I find myself torn. I believe absolutely, that we should get
involved; there is no doubt in my mind: of course we should seek to
bring a righteous, peace to the lands of Congo and Rwanda. But
how? By words of reason and a physical but non-combatant presence
– which have failed so far? Or by more active means – is it the
case that violence is now the only language these murderous militias
will hear?
Or does violence beget violence? Can a just, lasting peace ever
be imposed at the end of the barrel of a gun?

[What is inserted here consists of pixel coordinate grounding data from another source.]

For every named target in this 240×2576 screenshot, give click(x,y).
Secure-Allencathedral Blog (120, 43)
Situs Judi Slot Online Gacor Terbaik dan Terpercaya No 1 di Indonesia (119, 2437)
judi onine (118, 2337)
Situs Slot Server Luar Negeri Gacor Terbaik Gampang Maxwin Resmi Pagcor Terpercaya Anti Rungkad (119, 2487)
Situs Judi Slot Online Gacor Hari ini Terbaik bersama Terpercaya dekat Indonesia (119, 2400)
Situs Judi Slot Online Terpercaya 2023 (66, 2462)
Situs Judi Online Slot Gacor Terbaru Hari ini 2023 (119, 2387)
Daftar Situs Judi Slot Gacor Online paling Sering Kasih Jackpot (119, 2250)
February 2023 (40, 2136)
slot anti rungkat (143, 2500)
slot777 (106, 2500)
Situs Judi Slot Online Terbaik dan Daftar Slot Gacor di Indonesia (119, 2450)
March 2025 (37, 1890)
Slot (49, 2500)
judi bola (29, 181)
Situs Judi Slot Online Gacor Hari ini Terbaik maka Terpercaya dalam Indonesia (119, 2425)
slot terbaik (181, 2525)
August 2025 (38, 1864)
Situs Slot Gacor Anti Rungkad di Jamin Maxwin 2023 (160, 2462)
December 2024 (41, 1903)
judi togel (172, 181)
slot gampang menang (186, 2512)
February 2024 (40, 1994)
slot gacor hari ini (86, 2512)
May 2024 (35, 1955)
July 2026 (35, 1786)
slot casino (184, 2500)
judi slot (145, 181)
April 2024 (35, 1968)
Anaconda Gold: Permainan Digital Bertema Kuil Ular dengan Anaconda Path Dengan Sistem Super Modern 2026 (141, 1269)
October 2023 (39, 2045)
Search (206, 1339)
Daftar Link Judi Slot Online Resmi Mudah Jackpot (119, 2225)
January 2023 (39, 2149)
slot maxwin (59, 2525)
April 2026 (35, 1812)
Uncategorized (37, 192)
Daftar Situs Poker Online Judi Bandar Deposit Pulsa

As President Bartlett of the West Wing recognized, every human life has
equal value be they American, or British, or African. We all long
to see every human life treated with respect and dignity. We all
hunger for righteousness; yearn to be peacemakers. We are all
called to seek and fulfill those things.
But was Bartlett’s response, to send in his troops, the right
one? We are here today because we remember the cost of acting as
he chose to act; even so we know that not acting brings a terrible cost
too. How do we achieve the just and peaceful world we desire,
that God’s will calls us to attain? How do we grasp that
priceless gift of wisdom?
I have no final answer but this … as people who hunger and thirst for
righteousness, who seek to make peace in our world, we need to come in
total humility before God – the God who makes us with our capacity for
humanity, who redeems us when we are less than human, who sustains us
as we struggle to maintain our humanity in the midst of life’s
turmoil. And we need our leaders to join us on their knees.
For wisdom is a very rare commodity that far too few possess; and there
is only one place, one being we can turn to, to find it.